* **Extrait**
___

L'HIÉROGLYPHE DU SERPENT

Eugène Canseliet

(Article paru dans la revue Atlantis, n° 288, mai/juin 1976)


Le nom de l'Abraxa, l'importance de l'anneau magique dont la pierre porte la figure du serpent qui se mord la queue, anneau qui procure gloire, puissance et richesse. (Lecture, par Marcelin Berthelot, du papyrus V, au musée d'antiquités de Leide - Lugduni Batavi.)

Notre épigraphe sitôt épinglée, l'idée nous est venue que nous soulèverons quelque surprise, en précisant d'entrée que le serpent fournit l'explication du retour de la pensée alchimique, lequel se produisit voici déjà plus de vingt ans. Alors, voyions-nous plutôt une matière d'engouement collectif qui s'éteindrait bientôt, dès qu'il aurait atteint un certain paroxysme né d'une inévitable et rapide saturation. Ce rassasiement, oserons-nous dire, pourrait bien naître et se doubler, hélas ! d'une sorte d'écoeurement, sous l'afflux des réimpressions de traités anciens, difficiles et, disons-le tout net, assez peu digestibles, même pour les néophytes de la meilleure volonté.

Le sentiment désagréable nous gagne malgré tout, qu'on ne pouvait mieux faire que de submerger le vaste champ du marché commercial, afin que fût freiné, sinon bloqué, le large mouvement de louable curiosité, vers l'alchimie traditionnelle. Cela d'autant plus que jaillissait de la sorte une abondante source de profits, à la fois certains et substantiels. Evidemment, il convenait qu'on produisît et qu'on vendît intensément, tandis que la situation se montrait favorable...

___

* **Détail de la tâche**
Poursuivez l'article sur le hiéroglyphe du serpent à partir de sa dernière phrase. Les lignes de données qui viennent ensuite ne servent à rien ici.

* **Extrait de données**

___

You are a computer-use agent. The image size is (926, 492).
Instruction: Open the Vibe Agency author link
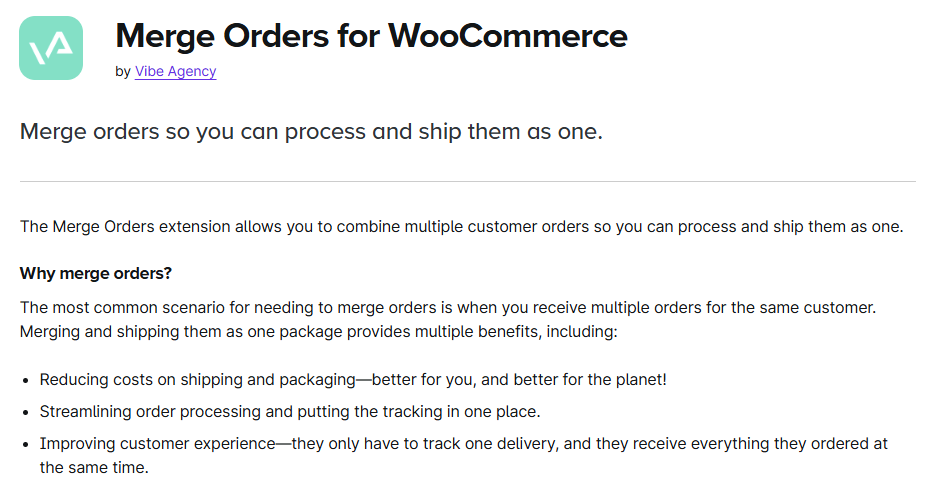point(175,71)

___

* **Résultat de l'exercice**
Certes, ainsi que le déclara le savant Magophon (à l'état civil Pierre Dujols de Valois) en son Hypotypose fameuse du Mutus Liber, on n'entre pas « au débotté dans le Palais du Roi sans observer les convenances et se soumettre aux lois de l'étiquette » ! Par le Regis Palatium, l'érudit bibliopole, comme Eyrenée Philalèthe en particulier, entendit aussi bien le domaine de la Philosophie, que celui du laboratoire, aux seuils desquels il faut se présenter riche de patience, d'humilité et, par suite, bien convaincu que la précipitation est l'oeuvre du diable — praecipitatio a diabolo.

Le vieil adage est vrai, qui proclame la supériorité de la lenteur et du calme, sur la hâte et l'agitation, en toute entreprise, et qu'exprime le fabuliste en ces deux vers :

Patience et longueur de temps
Font plus que force ni que rage.

C'est pourquoi vis-à-vis des conceptions violentes de la recherche actuelle, celles de la quête alchimique semblent être de la plus grande douceur ; et c'est pourquoi aussi :

Patience passe science

Ce serait une faute grave, qu'on se ruât sur les textes du temps jadis, certes aussi savants qu'indispensables, sans qu'on se fût auparavant et longuement familiarisé avec les ouvrages modernes qui ouvrent fort bien la voie de l'élucidation. Parmi ceux-ci, encore convient-il qu'on sache bien choisir, avec discernement, les seuls auteurs qui obéissent à l'ancestrale et immarcescible tradition.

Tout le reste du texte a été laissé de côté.